Plus, a blanket ban could have meant social media sites were off-limits to teenagers. You can set up a Facebook account at 13, but you’d have had to be 18 to actually view it.
To avoid fines or criticism, ISPs may have become overly censorious, in an attempt to ensure their filters blocked every site containing potentially troublesome content.
This could have significantly impacted on many sites over and above the primary target of free-to-view porn streaming platforms.
Nobody has suggested children having easy access to adult content online is a good thing.
However, the Government’s proposed solution did resemble a rather blunt instrument.
In particular, their proposal that sites would be exempted if less than a third of their total content was pornographic bordered on the absurd.
There was no clarity around whether that figure of “a third” related to pages, files, total playback time, graphics or any other measure.
Nor was it clear who would monitor this ratio, or how, or even how frequently.
Have the proposals been dropped altogether?
In the statement that withdrew plans for internet age verification, Nicky Morgan committed to delivering it “through our proposed online harms regulatory regime”.
The Online Harms White Paper she referred to was published back in April, claiming to offer a “world-leading package of measures to keep UK [internet] users safe online”.
Like the Digital Economy Act, it proposes making ISPs and individual businesses more accountable for the safety of users – and children in particular.
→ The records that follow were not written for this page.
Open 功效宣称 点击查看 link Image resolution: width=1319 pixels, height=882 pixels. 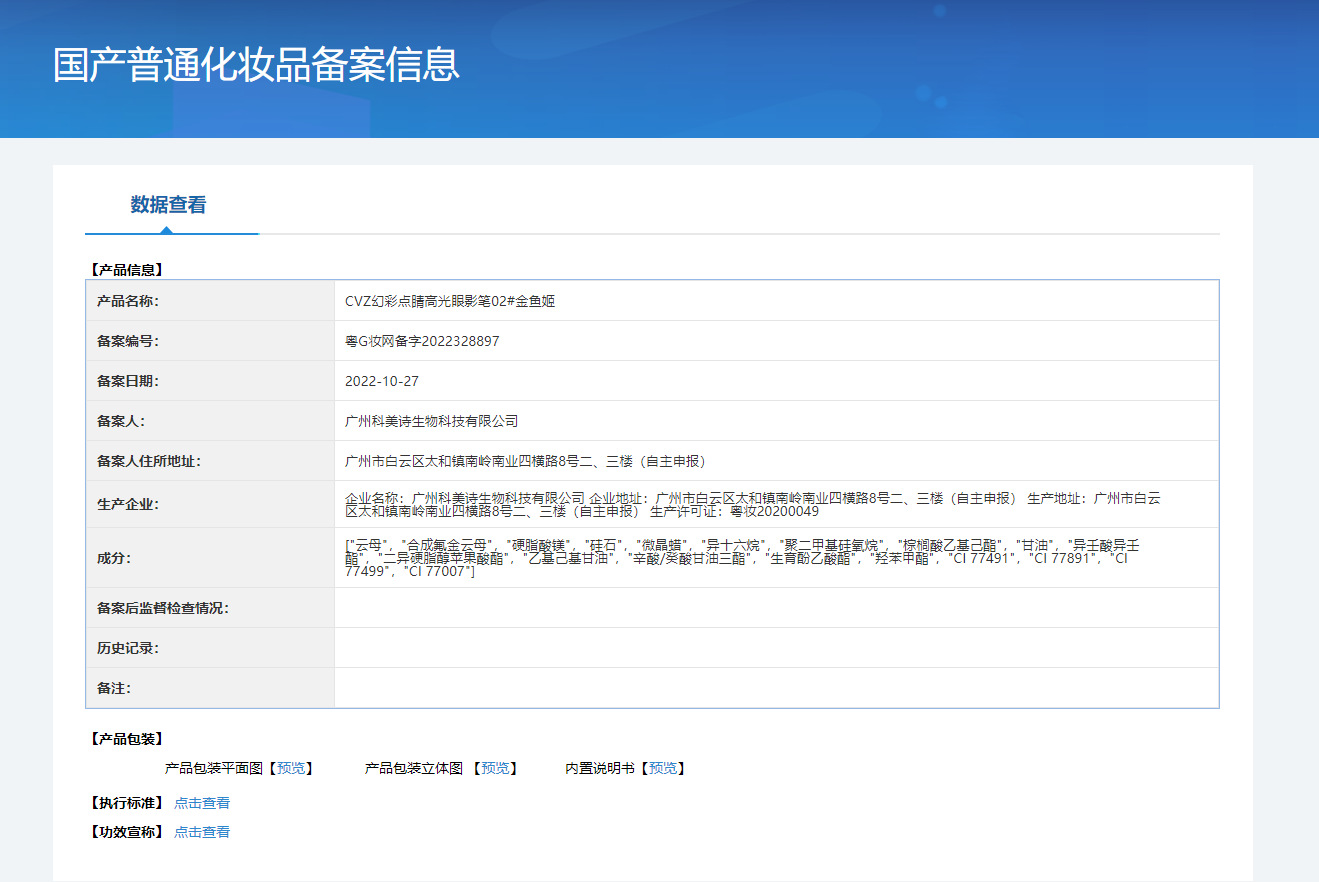[x=202, y=832]

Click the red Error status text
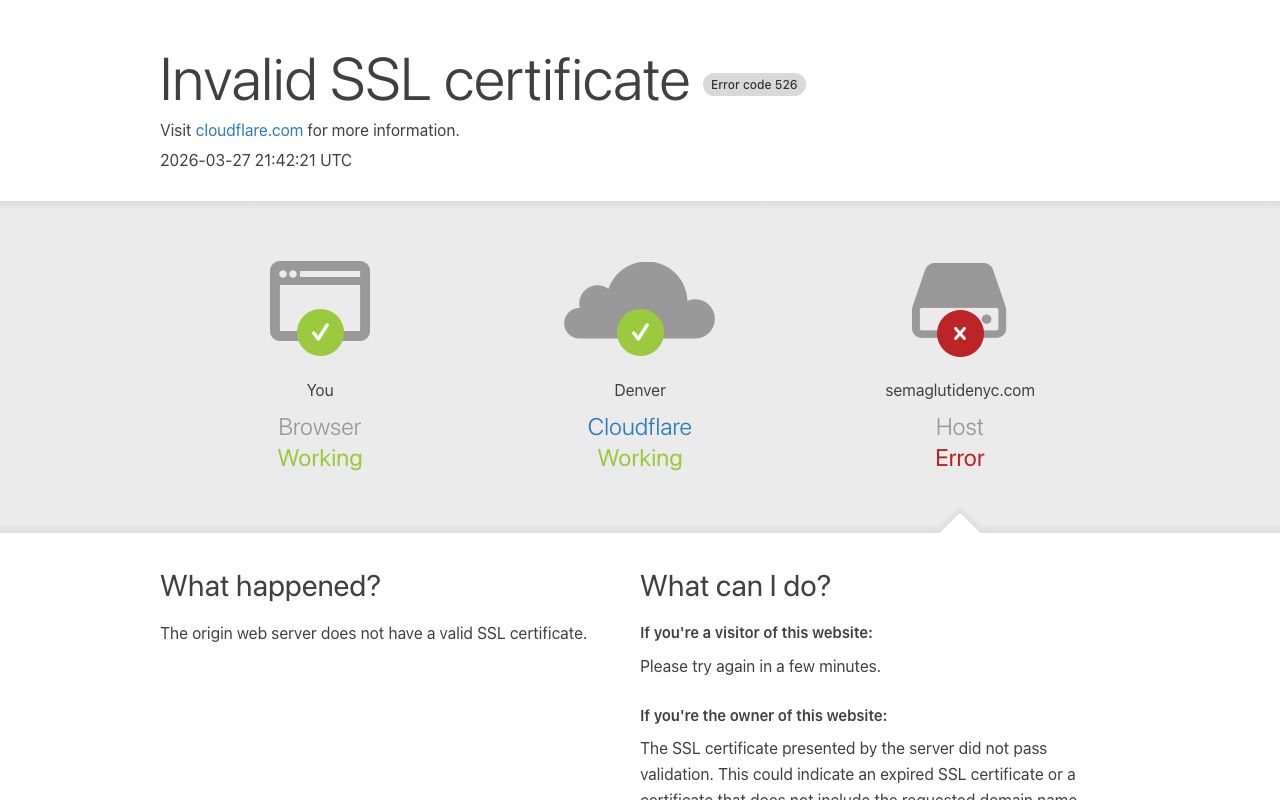click(960, 458)

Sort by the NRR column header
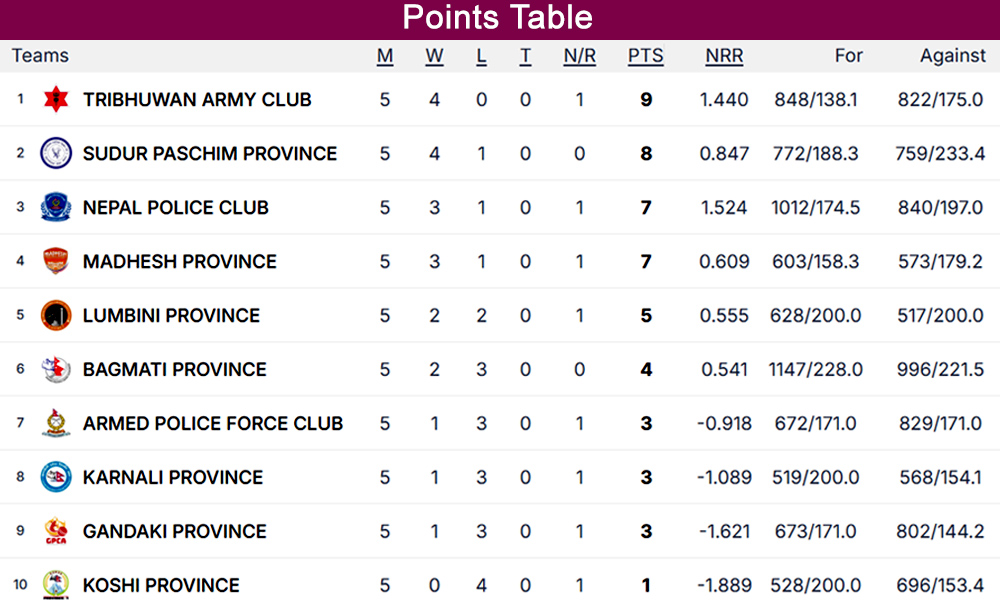pos(724,56)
An independent regulator will be created to tackle and penalise illegal activity, or anything which is deemed to be “harmful but not necessarily illegal”.
Where that line is drawn, and by whom, will doubtlessly become the subject of considerable disagreement.
Is consensual (yet extreme) pornography harmful but not illegal? What about journalism on sensitive topics like incest or terrorism? Could images or footage of drug-taking be covered?
Consultation on the Online Harms White Paper ended four months ago, but little has yet emerged about the enforcement powers of the new regulator, or the scope of its remit.
For now, at least, we are safe to browse whichever websites we wish – and without a red triangle in sight.